YOUR OBJECTIVE: Output the entire listing below exactly as it stands.

━━━━━ THE INPUT

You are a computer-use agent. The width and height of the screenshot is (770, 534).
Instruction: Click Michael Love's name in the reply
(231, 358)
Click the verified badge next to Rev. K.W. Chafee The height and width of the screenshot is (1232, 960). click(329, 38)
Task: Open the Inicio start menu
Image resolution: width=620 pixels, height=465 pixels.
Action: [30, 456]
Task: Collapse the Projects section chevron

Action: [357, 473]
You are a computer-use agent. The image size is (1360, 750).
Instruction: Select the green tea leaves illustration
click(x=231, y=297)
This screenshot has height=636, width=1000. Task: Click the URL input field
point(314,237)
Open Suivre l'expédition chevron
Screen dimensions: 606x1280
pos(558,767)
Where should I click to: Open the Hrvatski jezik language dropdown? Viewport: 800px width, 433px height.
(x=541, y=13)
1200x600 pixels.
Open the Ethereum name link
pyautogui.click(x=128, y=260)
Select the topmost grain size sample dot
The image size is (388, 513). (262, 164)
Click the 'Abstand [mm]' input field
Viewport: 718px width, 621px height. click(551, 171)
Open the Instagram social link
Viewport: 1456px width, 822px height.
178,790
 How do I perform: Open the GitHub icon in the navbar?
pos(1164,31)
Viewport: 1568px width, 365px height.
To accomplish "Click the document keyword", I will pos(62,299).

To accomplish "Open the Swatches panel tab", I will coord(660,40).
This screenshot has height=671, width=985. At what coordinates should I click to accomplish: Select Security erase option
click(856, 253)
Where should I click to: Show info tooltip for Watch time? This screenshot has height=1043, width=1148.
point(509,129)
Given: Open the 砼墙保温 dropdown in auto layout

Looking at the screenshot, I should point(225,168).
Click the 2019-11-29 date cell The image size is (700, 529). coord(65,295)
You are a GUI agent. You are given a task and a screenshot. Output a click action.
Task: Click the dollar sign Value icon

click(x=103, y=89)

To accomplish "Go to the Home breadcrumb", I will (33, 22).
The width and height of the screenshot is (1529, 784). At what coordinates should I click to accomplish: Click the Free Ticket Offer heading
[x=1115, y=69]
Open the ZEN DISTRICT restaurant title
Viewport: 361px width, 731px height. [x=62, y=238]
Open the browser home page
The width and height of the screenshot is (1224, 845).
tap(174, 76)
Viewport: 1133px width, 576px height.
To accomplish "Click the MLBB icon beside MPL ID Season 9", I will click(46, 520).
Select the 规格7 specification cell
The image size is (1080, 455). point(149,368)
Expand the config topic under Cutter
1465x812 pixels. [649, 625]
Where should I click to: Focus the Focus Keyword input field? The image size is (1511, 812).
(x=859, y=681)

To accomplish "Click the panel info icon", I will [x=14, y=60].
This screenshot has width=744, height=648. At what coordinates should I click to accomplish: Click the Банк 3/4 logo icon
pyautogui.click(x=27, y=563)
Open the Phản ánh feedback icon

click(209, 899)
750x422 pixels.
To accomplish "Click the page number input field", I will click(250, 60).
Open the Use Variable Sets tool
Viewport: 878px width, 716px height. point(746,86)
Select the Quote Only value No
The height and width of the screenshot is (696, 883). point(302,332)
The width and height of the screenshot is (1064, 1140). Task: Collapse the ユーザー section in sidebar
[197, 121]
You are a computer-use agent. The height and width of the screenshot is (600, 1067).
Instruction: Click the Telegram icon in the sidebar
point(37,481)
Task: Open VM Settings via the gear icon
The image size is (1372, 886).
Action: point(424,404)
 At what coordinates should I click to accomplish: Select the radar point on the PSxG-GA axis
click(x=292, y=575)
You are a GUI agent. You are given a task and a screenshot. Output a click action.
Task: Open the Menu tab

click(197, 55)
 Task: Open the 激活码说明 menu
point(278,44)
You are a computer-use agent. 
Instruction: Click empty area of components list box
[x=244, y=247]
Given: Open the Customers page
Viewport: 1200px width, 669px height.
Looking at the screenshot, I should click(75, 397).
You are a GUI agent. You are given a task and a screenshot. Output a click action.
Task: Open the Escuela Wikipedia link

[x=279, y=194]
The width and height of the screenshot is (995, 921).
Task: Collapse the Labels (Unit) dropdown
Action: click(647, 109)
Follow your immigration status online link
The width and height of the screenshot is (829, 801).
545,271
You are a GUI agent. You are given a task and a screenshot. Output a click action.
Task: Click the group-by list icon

━━━━━━━━━━

COMPLETED EXERCISE:
You are a computer-use agent. The width and height of the screenshot is (770, 534).
Instruction: Click Michael Love's name in the reply
(231, 358)
Click the verified badge next to Rev. K.W. Chafee The height and width of the screenshot is (1232, 960). click(329, 38)
Task: Open the Inicio start menu
Image resolution: width=620 pixels, height=465 pixels.
Action: [30, 456]
Task: Collapse the Projects section chevron

Action: [357, 473]
You are a computer-use agent. The image size is (1360, 750).
Instruction: Select the green tea leaves illustration
click(x=231, y=297)
This screenshot has height=636, width=1000. Task: Click the URL input field
point(314,237)
Open Suivre l'expédition chevron
Screen dimensions: 606x1280
pos(558,767)
Where should I click to: Open the Hrvatski jezik language dropdown? Viewport: 800px width, 433px height.
(x=541, y=13)
1200x600 pixels.
Open the Ethereum name link
pyautogui.click(x=128, y=260)
Select the topmost grain size sample dot
The image size is (388, 513). (262, 164)
Click the 'Abstand [mm]' input field
Viewport: 718px width, 621px height. click(551, 171)
Open the Instagram social link
Viewport: 1456px width, 822px height.
178,790
 How do I perform: Open the GitHub icon in the navbar?
pos(1164,31)
Viewport: 1568px width, 365px height.
To accomplish "Click the document keyword", I will pos(62,299).

To accomplish "Open the Swatches panel tab", I will coord(660,40).
This screenshot has height=671, width=985. At what coordinates should I click to accomplish: Select Security erase option
click(856, 253)
Where should I click to: Show info tooltip for Watch time? This screenshot has height=1043, width=1148.
point(509,129)
Given: Open the 砼墙保温 dropdown in auto layout

Looking at the screenshot, I should point(225,168).
Click the 2019-11-29 date cell The image size is (700, 529). coord(65,295)
You are a GUI agent. You are given a task and a screenshot. Output a click action.
Task: Click the dollar sign Value icon

click(x=103, y=89)

To accomplish "Go to the Home breadcrumb", I will (33, 22).
The width and height of the screenshot is (1529, 784). At what coordinates should I click to accomplish: Click the Free Ticket Offer heading
[x=1115, y=69]
Open the ZEN DISTRICT restaurant title
Viewport: 361px width, 731px height. [x=62, y=238]
Open the browser home page
The width and height of the screenshot is (1224, 845).
tap(174, 76)
Viewport: 1133px width, 576px height.
To accomplish "Click the MLBB icon beside MPL ID Season 9", I will click(46, 520).
Select the 规格7 specification cell
The image size is (1080, 455). point(149,368)
Expand the config topic under Cutter
1465x812 pixels. [649, 625]
Where should I click to: Focus the Focus Keyword input field? The image size is (1511, 812).
(x=859, y=681)

To accomplish "Click the panel info icon", I will [x=14, y=60].
This screenshot has width=744, height=648. At what coordinates should I click to accomplish: Click the Банк 3/4 logo icon
pyautogui.click(x=27, y=563)
Open the Phản ánh feedback icon

click(209, 899)
750x422 pixels.
To accomplish "Click the page number input field", I will click(250, 60).
Open the Use Variable Sets tool
Viewport: 878px width, 716px height. point(746,86)
Select the Quote Only value No
The height and width of the screenshot is (696, 883). point(302,332)
The width and height of the screenshot is (1064, 1140). Task: Collapse the ユーザー section in sidebar
[197, 121]
You are a computer-use agent. The height and width of the screenshot is (600, 1067).
Instruction: Click the Telegram icon in the sidebar
point(37,481)
Task: Open VM Settings via the gear icon
The image size is (1372, 886).
Action: point(424,404)
 At what coordinates should I click to accomplish: Select the radar point on the PSxG-GA axis
click(x=292, y=575)
You are a GUI agent. You are given a task and a screenshot. Output a click action.
Task: Open the Menu tab

click(197, 55)
 Task: Open the 激活码说明 menu
point(278,44)
You are a computer-use agent. 
Instruction: Click empty area of components list box
[x=244, y=247]
Given: Open the Customers page
Viewport: 1200px width, 669px height.
Looking at the screenshot, I should click(75, 397).
You are a GUI agent. You are given a task and a screenshot. Output a click action.
Task: Open the Escuela Wikipedia link

[x=279, y=194]
The width and height of the screenshot is (995, 921).
Task: Collapse the Labels (Unit) dropdown
Action: click(647, 109)
Follow your immigration status online link
The width and height of the screenshot is (829, 801).
545,271
You are a GUI agent. You are given a task and a screenshot. Output a click action.
Task: Click the group-by list icon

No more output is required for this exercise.